His centre-right AK Party has been strengthened by a convincing win in July's general election, called early to defuse a crisis over the presidency, and Gul is widely expected to be elected this time around despite some fierce opposition.

Today's vote is the first of up to four rounds and Gul is likely to be elected in the third session on August 28 when he needs only a simple majority -- which the AK Party has.

Before that he needs two thirds of the votes to win, which is unlikely because the ultra-nationalist opposition MHP has fielded its own candidate, Sabahattin Cakmakoglu, and the pro-Kurdish DTP has signalled it will not vote for Gul. Leftist DSP is also fielding its own candidate, Tayfun Icli.

The MHP has however made Gul's election more likely, just by agreeing to take part. The first vote in April was derailed by a a court ruling that two thirds of parliament had to be present -- impossible amid an opposition boycott.

''The first step towards the presidential palace,'' said a headline in Aksam newspaper, alongside a picture of Gul standing beside the Turkish flag.

The secularist army, which undermined the April vote with a sternly worded anti-government statement, has signalled it has said all it plans to say. As recently as 1997 the army ousted a government in which Gul served over its perceived Islamism.

Turkey's financial markets, which had been troubled by the dispute that derailed Gul's first election bid, were this time focused on volatility in global markets with the election regarded as a foregone conclusion.

The lira firmed to 1.3405 against the dollar in early interbank trade, extending gains on Friday in a recovery from a 5 per cent slide on Thursday.
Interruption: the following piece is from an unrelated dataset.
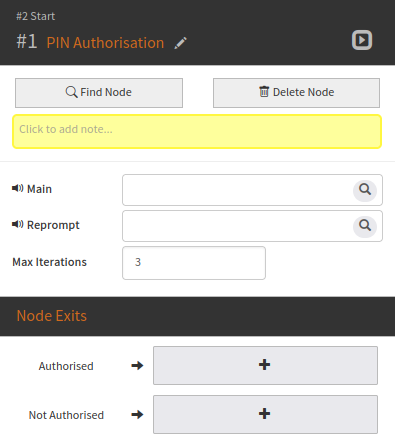Image resolution: width=395 pixels, height=442 pixels.
Task: Click the PIN Authorisation node title
Action: (105, 43)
VOWS IMPARTIALITY Gul says he backs secularism but opposition from the secularist elite remains fierce, in part because his wife wears the Muslim headscarf. Some critics fear he wants to break down the division between state and religion.

The opposition CHP has said it will boycott Gul's presidential receptions and will again be absent for the vote.

A Gul presidency will make the next government's job easier as it will no longer have to get laws and appointments past President Ahmet Necdet Sezer, who frequently vetoed their legislation, such as a wide-ranging welfare reform.

One of the new president's first tasks will be to approve Prime Minister Tayyip Erdogan's new cabinet as incumbent Sezer, a secularist, declined to review the list last week.

Gul, the mild-mannered English-speaking architect of Turkey's EU bid, spent last week seeking support from civil society groups.

Gul, who has lived in Saudi Arabia and Britain and has good relations with foreign leaders, has said he will be an impartial president and try to represent all Turks.

He will quit the AK Party, where he has been number two, but commentators say he will need to prove his independence.

''To prove himself independent from the AK Party he may veto some of their measures. ... To make sure that he looks independent of the government,'' said Ayse Ayata, political science professor at Ankara's Middle East Technical University.